Supplied material
»»

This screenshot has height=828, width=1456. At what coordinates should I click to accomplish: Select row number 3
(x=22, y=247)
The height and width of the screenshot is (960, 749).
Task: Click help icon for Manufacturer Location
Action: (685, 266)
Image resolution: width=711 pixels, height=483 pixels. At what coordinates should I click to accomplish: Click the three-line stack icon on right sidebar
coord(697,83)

««
»»

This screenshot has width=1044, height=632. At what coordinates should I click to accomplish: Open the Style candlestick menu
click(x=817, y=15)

««
»»

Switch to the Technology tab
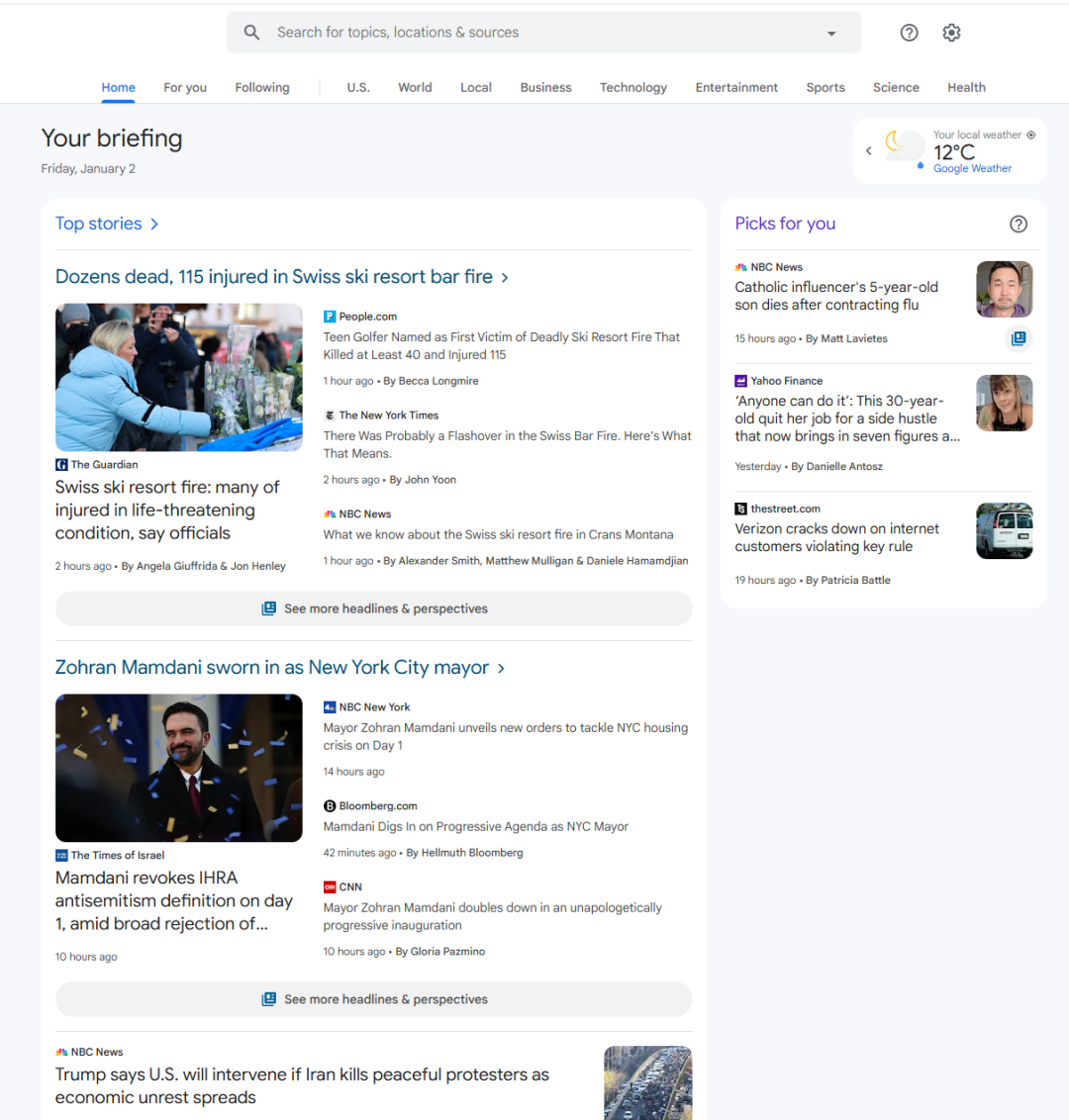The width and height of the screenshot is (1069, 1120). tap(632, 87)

««

Reproduce word for word the stretch of the material from the line containing "Image resolution: width=711" through the line containing "coord(697,83)", and nothing else.

Image resolution: width=711 pixels, height=483 pixels. At what coordinates should I click to accomplish: Click the three-line stack icon on right sidebar
coord(697,83)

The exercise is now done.